_YOUR OBJECTIVE_
When you reach the line that contains "Place cursor in paper_size A1 default line", set down that line and every one after it through the end of the records, exactly as written and with no pictures.

• • • • •

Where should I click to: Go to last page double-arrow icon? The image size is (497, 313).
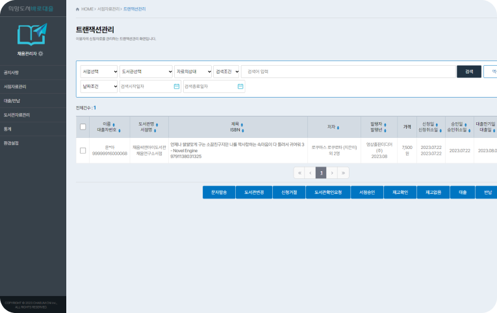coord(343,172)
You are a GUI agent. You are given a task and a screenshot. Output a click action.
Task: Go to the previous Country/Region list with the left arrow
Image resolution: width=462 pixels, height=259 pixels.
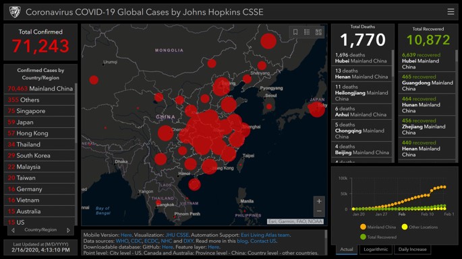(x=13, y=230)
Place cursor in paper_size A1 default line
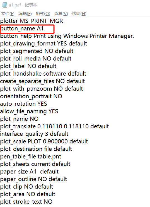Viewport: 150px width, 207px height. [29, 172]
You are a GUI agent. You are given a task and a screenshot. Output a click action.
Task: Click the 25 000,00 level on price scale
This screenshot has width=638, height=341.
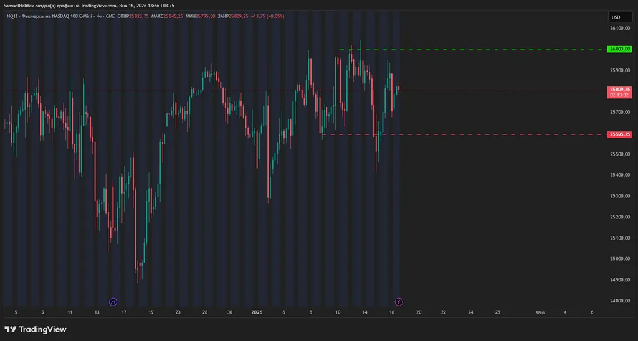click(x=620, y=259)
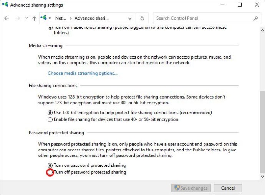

• • • • •

_RESULT OF THE EXERCISE_
Place cursor in paper_size A1 default line
Viewport: 150px width, 207px height. [29, 172]
You are a GUI agent. You are given a task and a screenshot. Output a click action.
Task: Click the 25 000,00 level on price scale
This screenshot has width=638, height=341.
click(x=620, y=259)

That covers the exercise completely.